Hornbostel, B., Pötschke, P., Kotz, J., & Roth, S. (2006). Single-walled carbon nanotubes/polycarbonate composites: basic electrical and mechanical properties. physica status solidi (b), 243(13), 3445-3451.

Cite as: https://hdl.handle.net/21.11116/0000-000F-00BB-E

Abstract

The focus of this paper is to investigate the electrical conductivity
and the mechanical properties of single-walled carbon
nanotubes/polycarbonate composites. Two different direct incorporating
methods were applied. In the first method PC and SWCNTs were mixed with
different ratios in a small scale conical twin screw extruder.

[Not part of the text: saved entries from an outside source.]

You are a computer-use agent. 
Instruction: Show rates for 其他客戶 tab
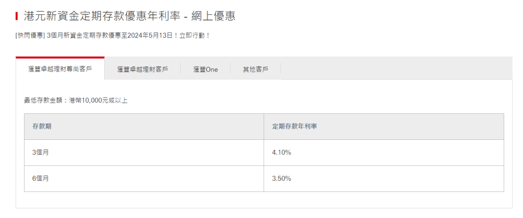pyautogui.click(x=255, y=69)
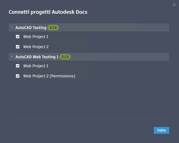Click the Connetti progetti Autodesk Docs title

click(48, 12)
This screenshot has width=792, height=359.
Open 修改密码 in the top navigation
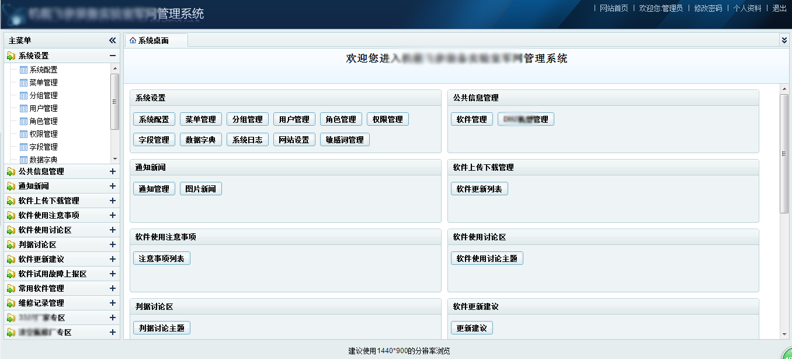(x=708, y=8)
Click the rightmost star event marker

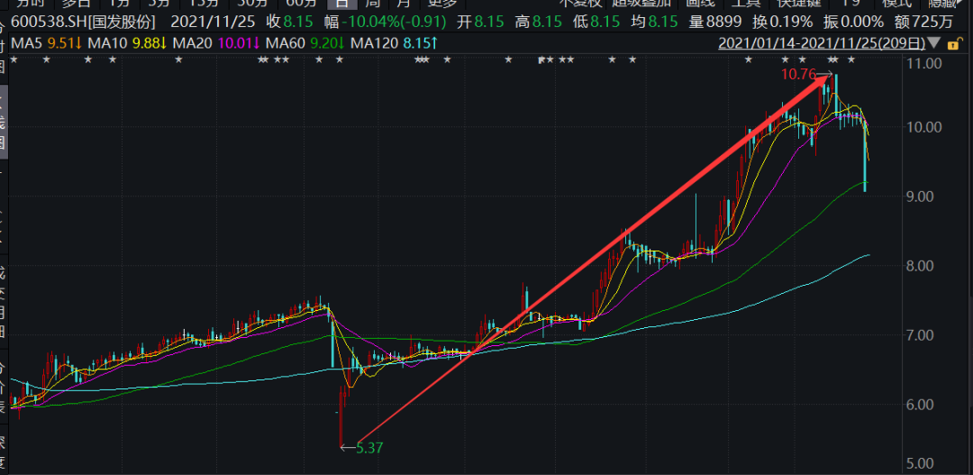[851, 59]
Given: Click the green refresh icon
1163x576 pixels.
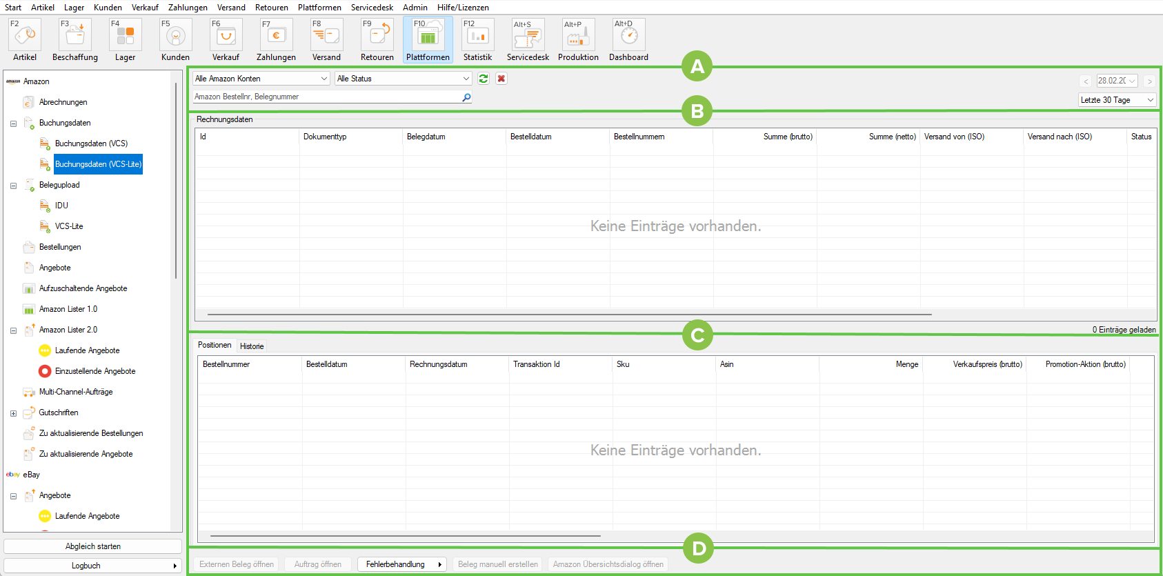Looking at the screenshot, I should click(x=484, y=79).
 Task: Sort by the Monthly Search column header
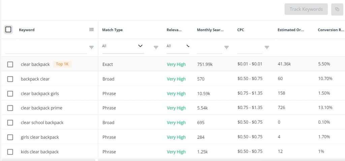(x=210, y=30)
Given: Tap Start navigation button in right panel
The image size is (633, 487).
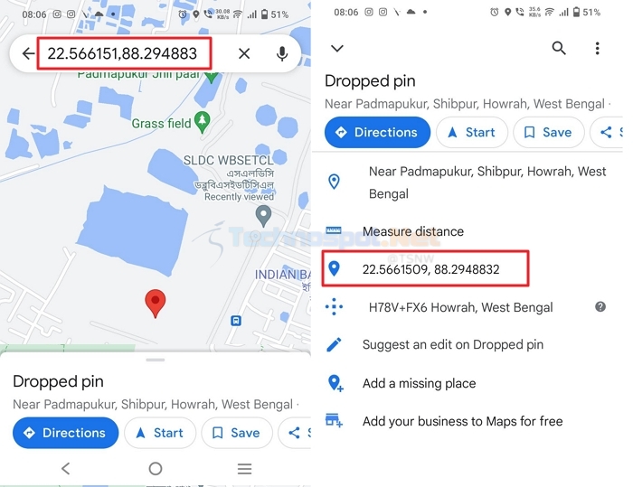Looking at the screenshot, I should coord(471,132).
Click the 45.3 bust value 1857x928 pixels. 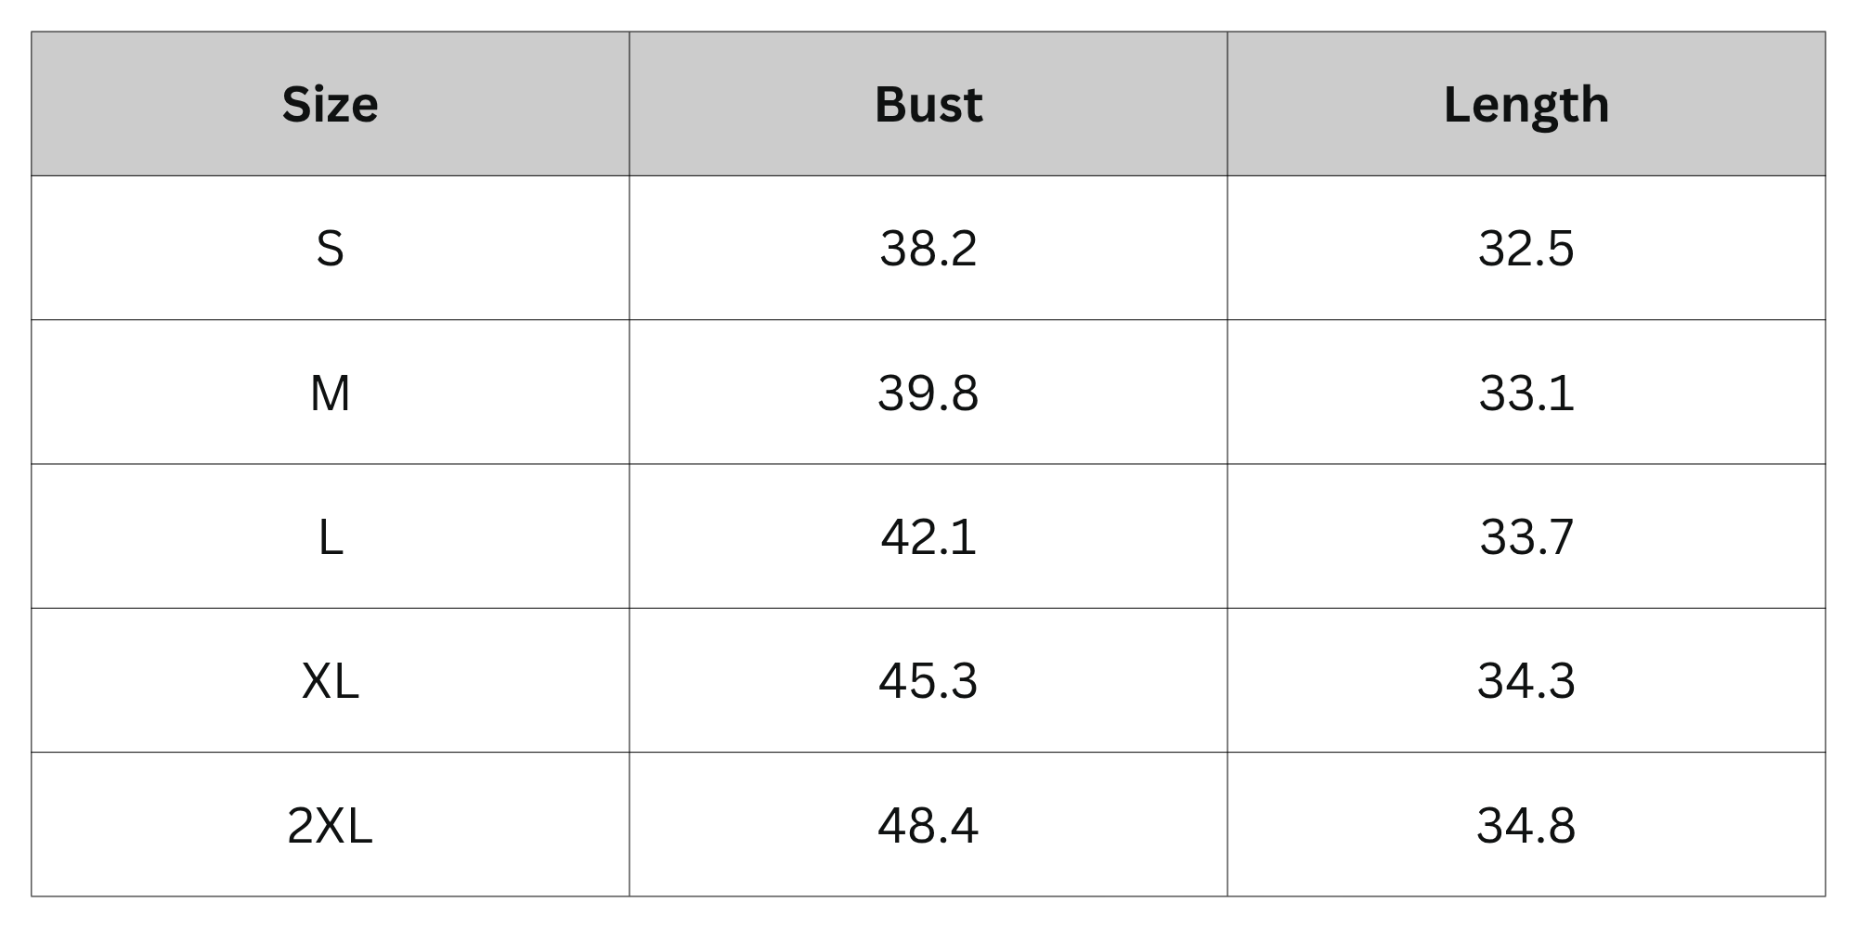(x=929, y=680)
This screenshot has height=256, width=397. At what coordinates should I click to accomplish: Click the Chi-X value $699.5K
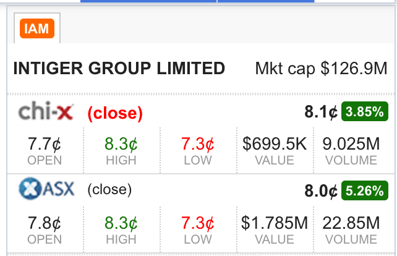(x=275, y=144)
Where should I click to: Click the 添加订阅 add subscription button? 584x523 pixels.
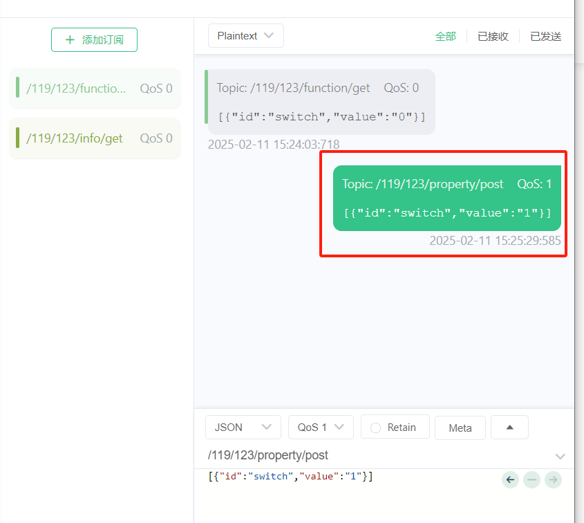coord(94,40)
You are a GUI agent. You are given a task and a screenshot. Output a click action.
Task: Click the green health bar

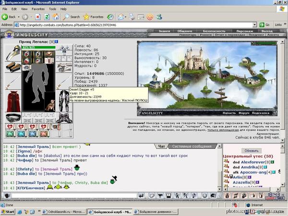(38, 48)
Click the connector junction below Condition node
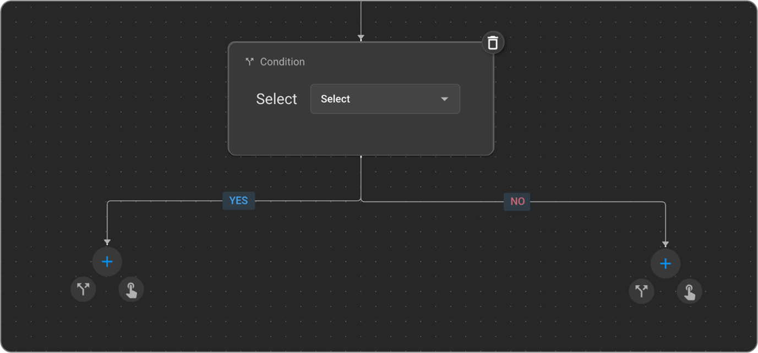The image size is (758, 353). click(x=361, y=200)
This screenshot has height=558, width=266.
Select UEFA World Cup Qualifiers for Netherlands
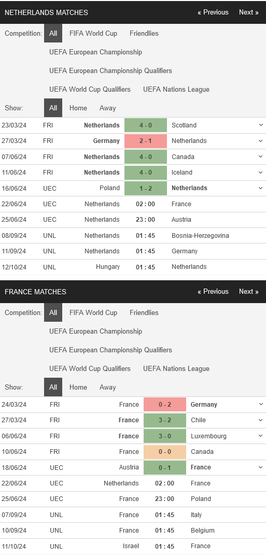click(x=90, y=90)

Here,
additional variations in the feeding of the filler material were tested
in order to improve the state of dispersion of the melt mixing method.
The second one is the coagulation method, here, the filler material was
suspended and the polymer material was dissolved in liquid organic
substances. The mechanical properties were examined by tension tests
and by measuring the Vickers hardness. It should be stressed, that the
nanofiller material was provided in large batches (m > 100 g) and
extensively mechanically homogenized in order to eliminate quality
fluctuations and density differences in the SWCNT occurrences. The
filler material was synthesized in a Kratschmer reactor (carbon arc).
After homogenization, the nanomaterial was characterized. Based on this
the SWCNT content was estimated to be between 30 and 40%, which is
usual for arc discharge material. (c) 2006 WILEY-VCH Verlag GmbH & Co.
KGaA, Weinheim.